Of the three standalone applications reviewed here, Sencha Animator has the distinction of being the oldest -- the first developer pre-release was announced in October 2010. It's a small distinction, given the rapid releases of many tools in early 2011, but it at least gives it the status of being first.

Sencha Animator
The Sencha Animator interface is fairly standard for multimedia content-creation software.

The Animator interface is fairly standard for multimedia content-creation software. The Center Stage area dominates the tool in the lower left corner, with the ubiquitous timeline and object tree on the upper left. The Properties panel comprises the right third of the window.

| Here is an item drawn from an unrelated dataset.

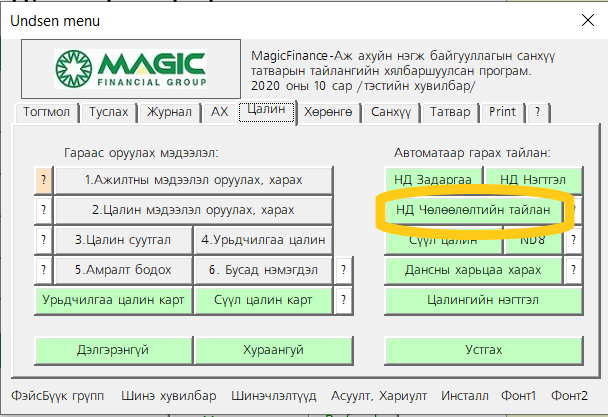Open the Хөрөнгө tab

pyautogui.click(x=328, y=113)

Creating an animation is pretty easy with Animator. Objects can be created using the included shape tools or by manipulating existing images or video content. Veterans to animation will find few surprises, with standard transforms, gradient and transition tools. All objects in the object tree can be dealt with individually or connected together by nesting them within the tree.

Interactivity is handled by assigning a click action to any given object. For click actions, Animator provides a few pre-built scene-navigation functions, such as the opening of another Web page on click or the capability to run a custom JavaScript app. The choices of available actions are limited when compared to Adobe Edge, but given the capability to connect to any existing JavaScript, you're not really going to miss it.

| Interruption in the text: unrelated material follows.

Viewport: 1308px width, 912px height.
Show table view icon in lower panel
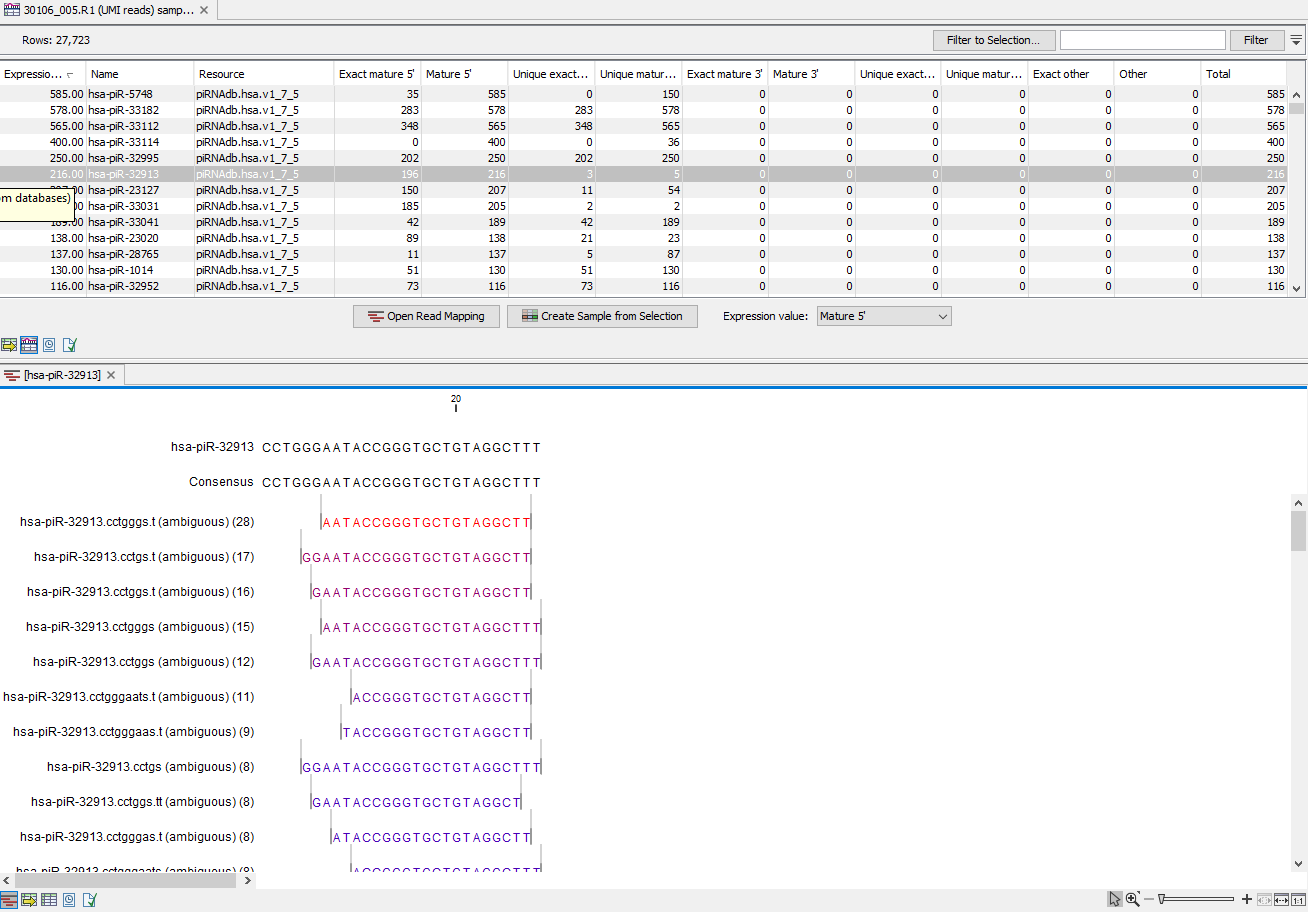click(x=49, y=900)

Beginners to animation should find Animator not too difficult to learn. Sencha's website has several examples and tutorials to get new animators started. The application's similarity in form and function to most video editing tools will also make the transition easier.

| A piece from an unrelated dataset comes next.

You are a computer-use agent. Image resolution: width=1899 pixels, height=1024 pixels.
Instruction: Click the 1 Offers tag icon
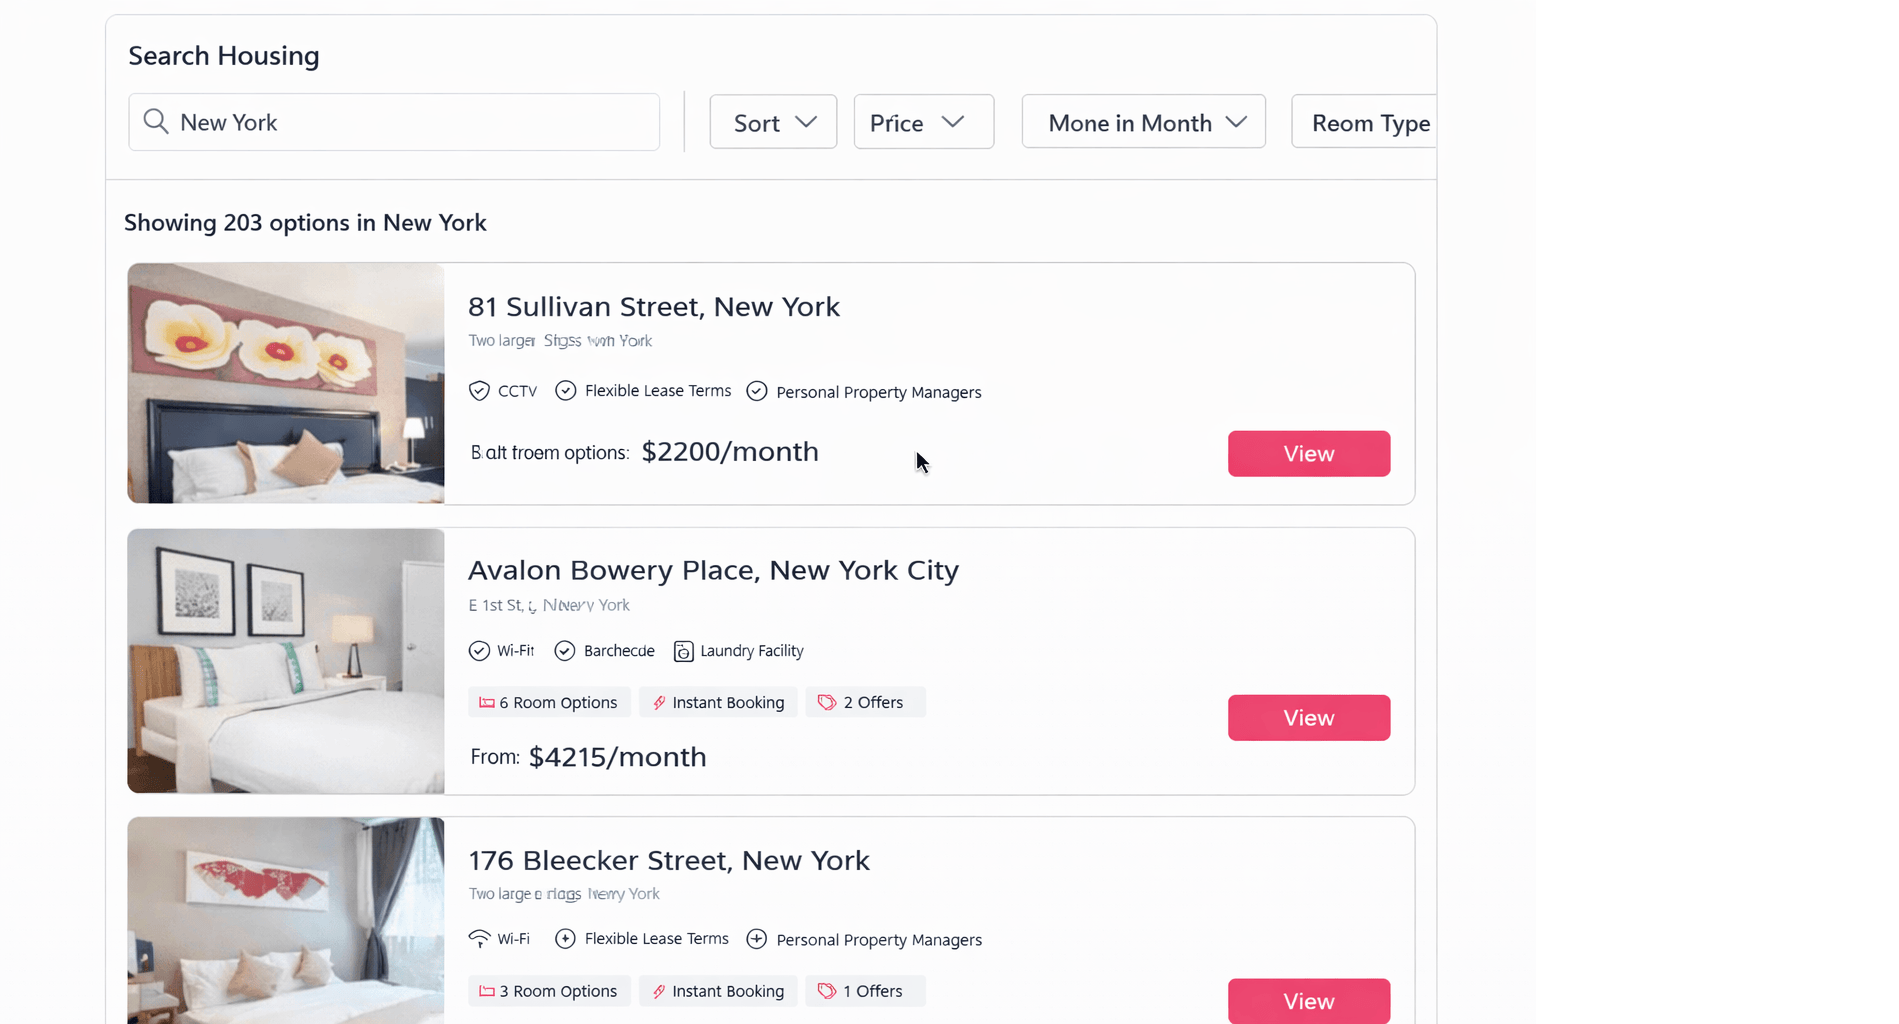(x=827, y=991)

Where Animator really differs from its competitors is the output it produces when it creates dynamic web pages. Animator, unlike Edge and Hype, uses CSS3 code in the pages it produces. Since CSS3 animations are the only technology that consistently work across iOS, Android and BlackBerry OS6, this gives Animator projects a big step-up for use on mobile platforms.

Bottom line

If you are planning to build HTML5 pages and apps for mobile users, Animator is a very good tool to use. The CSS3 output works well in that arena and the capability to plug in JavaScript to handle more complex operations affords the application a lot of flexibility.